* [EXTRACTED TEXT]:
::::::::::

PERPETUATING FEARS: BIAS AGAINST THE NULL HYPOTHESIS IN FETAL SAFETY OF DRUGS AS EXPRESSED IN SCIENTIFIC CITATIONS

Main Article Content

Gideon Koren
Cheri Nickel

Keywords

Congenital malformations, bias against the null, citation impact, oral contraceptives, bendectin?, benzodiazepines, paroxetine, ACE inhibitors, statins

Abstract

Background


Bias against negative studies (i.e., those showing no issues with fetal safety of drugs) may cause distorted interpretation with apparently safe drugs being labeled as teratogenic, causing women to terminate pregnancy or not to treat serious medical conditions.


 


Objective


To investigate whether “positive” studies, claiming teratogenic effects of drugs, which were later shown to be safe, have been cited more often than “negative” studies on the same topic.


 


Methods


We reviewed published studies on the fetal safety of 6 drugs, which were the focus of appreciable controversy over the last 5 decades (oral contraceptives, bendectin?, benzodiazepines, paroxetine, ACE inhibitors and statins). While initial highly publicized papers claimed teratogenic effects, these were subsequently contradicted by large numbers of “negative” studies. We compared medical citation patterns of the “positive” vs. “negative” papers related to these 6 drugs.

::::::::::

* [DATA FOR ANALYSIS]:
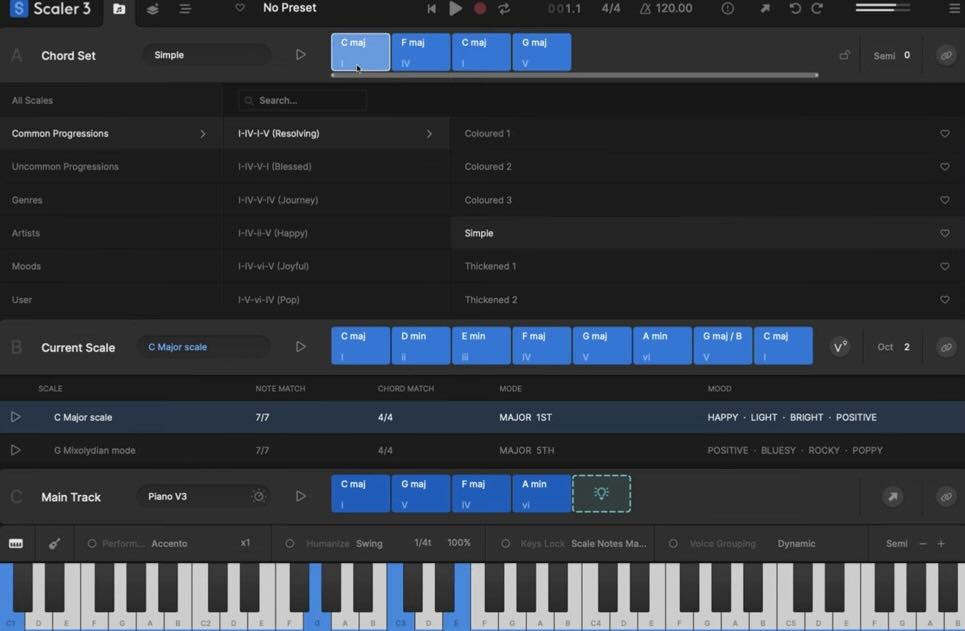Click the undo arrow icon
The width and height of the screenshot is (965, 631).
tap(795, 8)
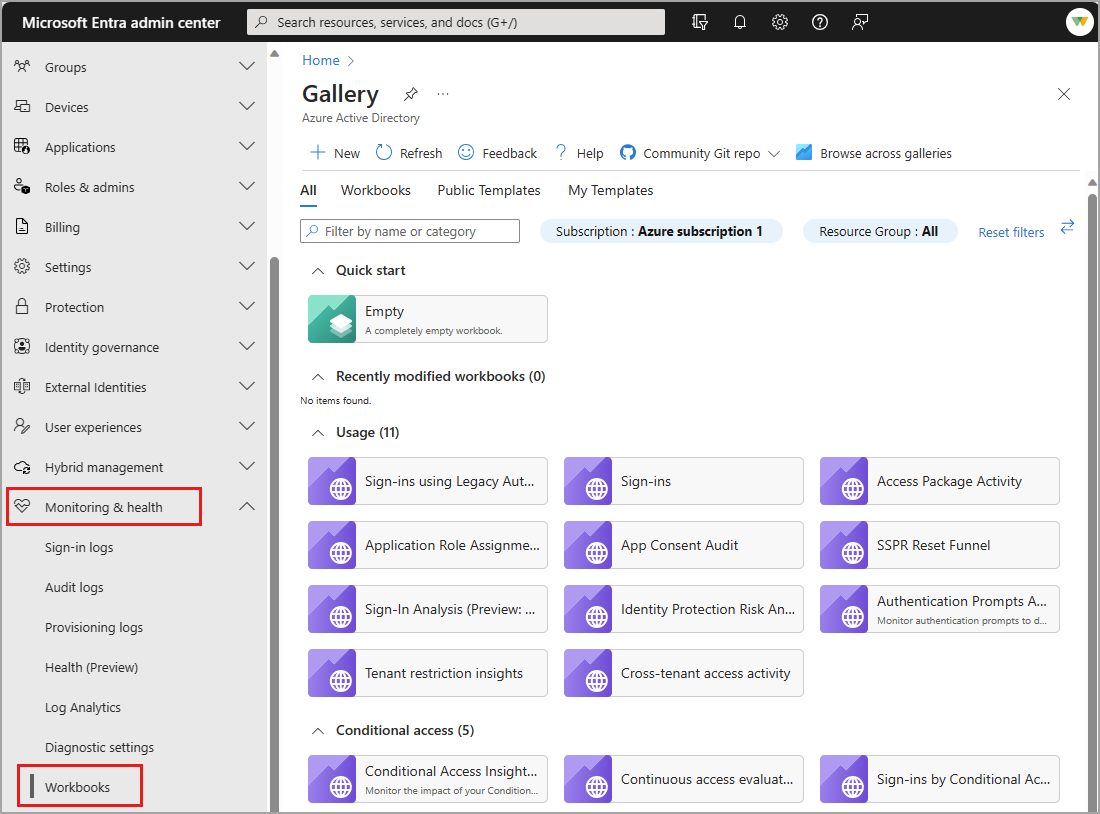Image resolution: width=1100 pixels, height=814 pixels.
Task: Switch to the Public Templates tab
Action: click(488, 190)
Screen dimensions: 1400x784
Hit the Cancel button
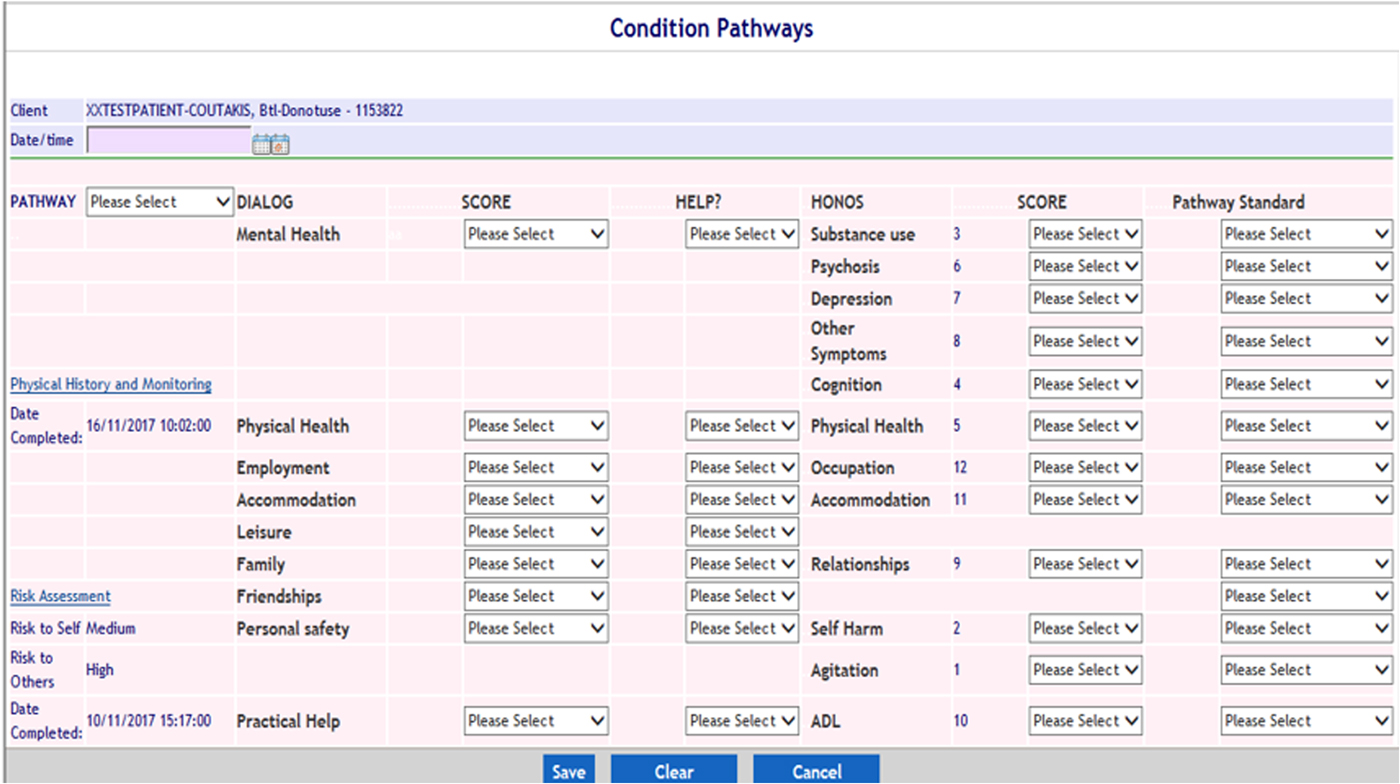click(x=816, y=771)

::::::::::

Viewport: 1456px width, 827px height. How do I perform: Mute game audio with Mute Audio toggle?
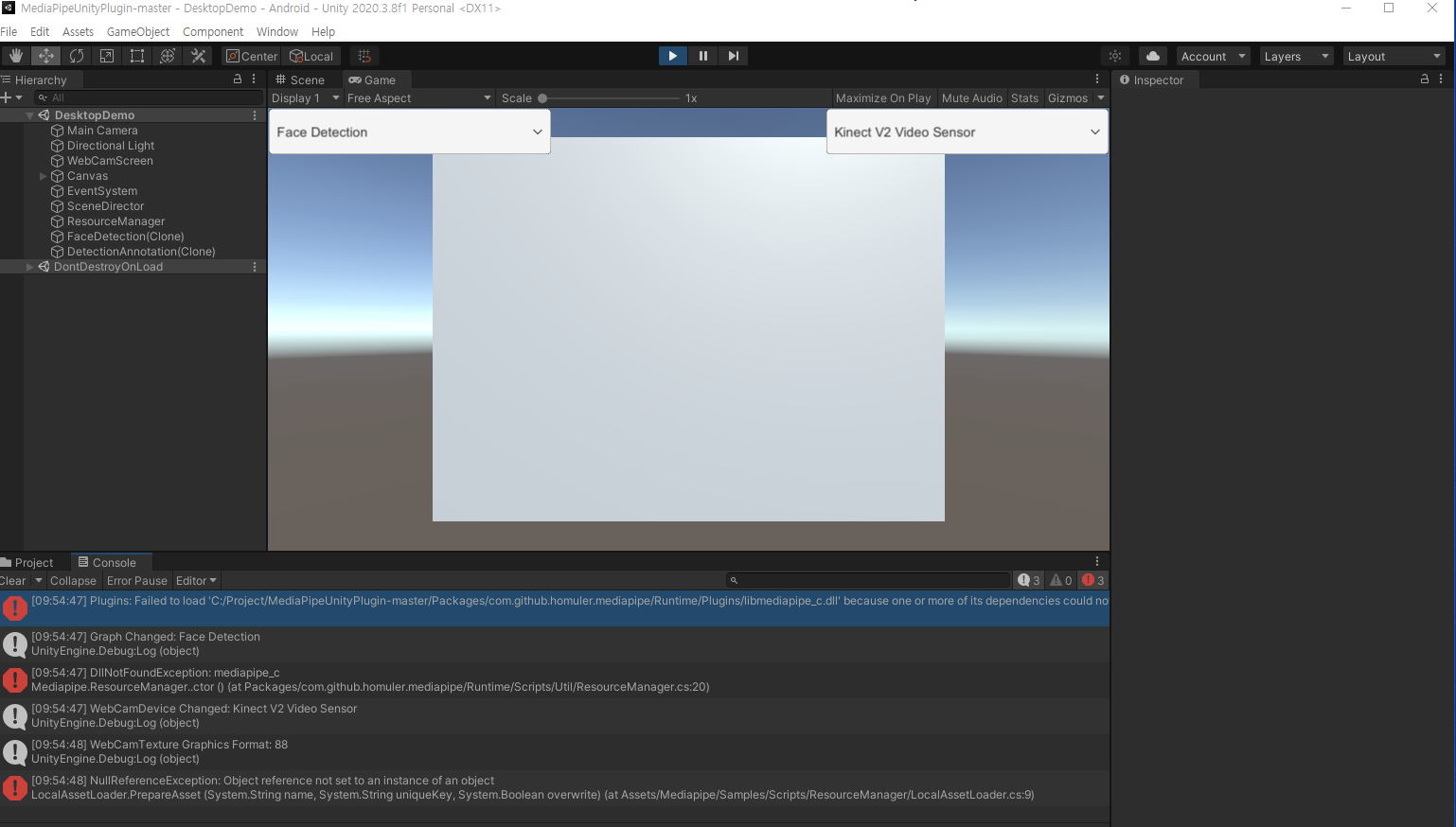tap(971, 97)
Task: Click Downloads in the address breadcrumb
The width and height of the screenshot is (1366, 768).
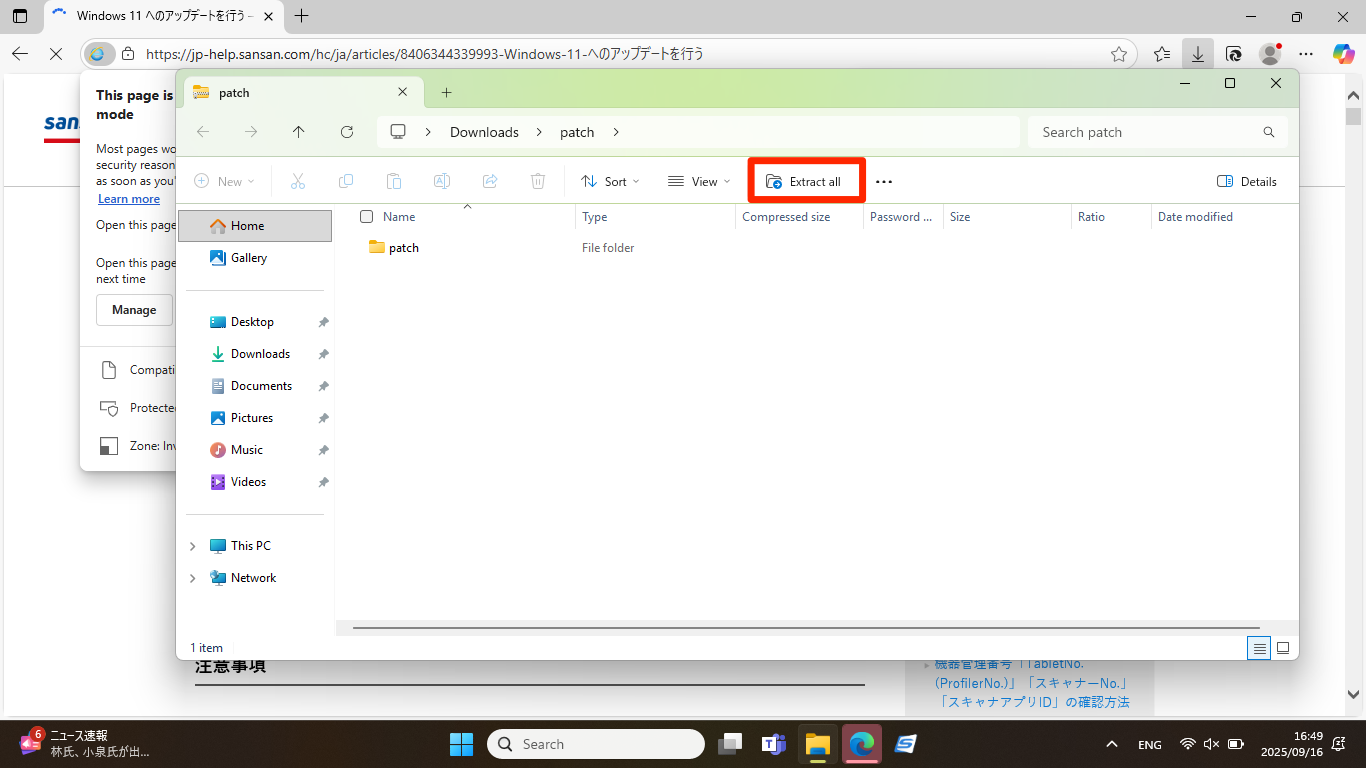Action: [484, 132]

::::::::::

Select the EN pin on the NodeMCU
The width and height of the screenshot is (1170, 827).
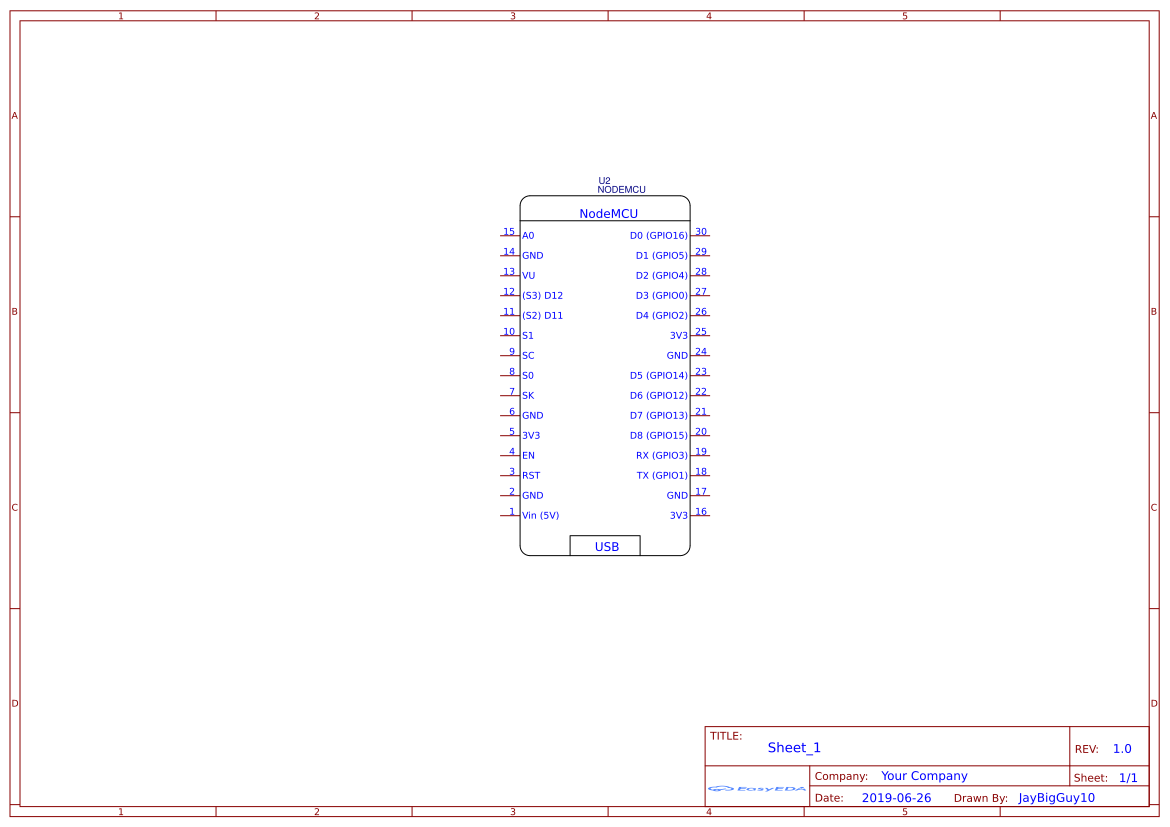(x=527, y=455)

::::::::::

* [EXERCISES]:
1. Reproduce word for word the passage of the abstract on citation bias in fetal drug safety, starting at "Bias against negative" and ending at "serious medical conditions.".
2. Write the next part of the abstract on citation bias in fetal drug safety, picking up after its final sentence.

* [RESPONSES BY ITEM NUMBER]:
1.
Bias against negative studies (i.e., those showing no issues with fetal safety of drugs) may cause distorted interpretation with apparently safe drugs being labeled as teratogenic, causing women to terminate pregnancy or not to treat serious medical conditions.

2.
 


Results


“Positive” papers were 70% more likely to be cited than “negative” articles (median 39 vs. 23, p=0.04). In multivariate linear regression, “positivity” of results (p=0.04), the number of years since publication (p=0.01) and journal citation impact (p<0.001) all independently predicted the total number of medical citations.


 


Conclusions


We documented bias against the null hypothesis in medical citations of fetal drug safety. Acknowledging this source of bias is critical in trying to avert the distortion of the medical knowledge created by it.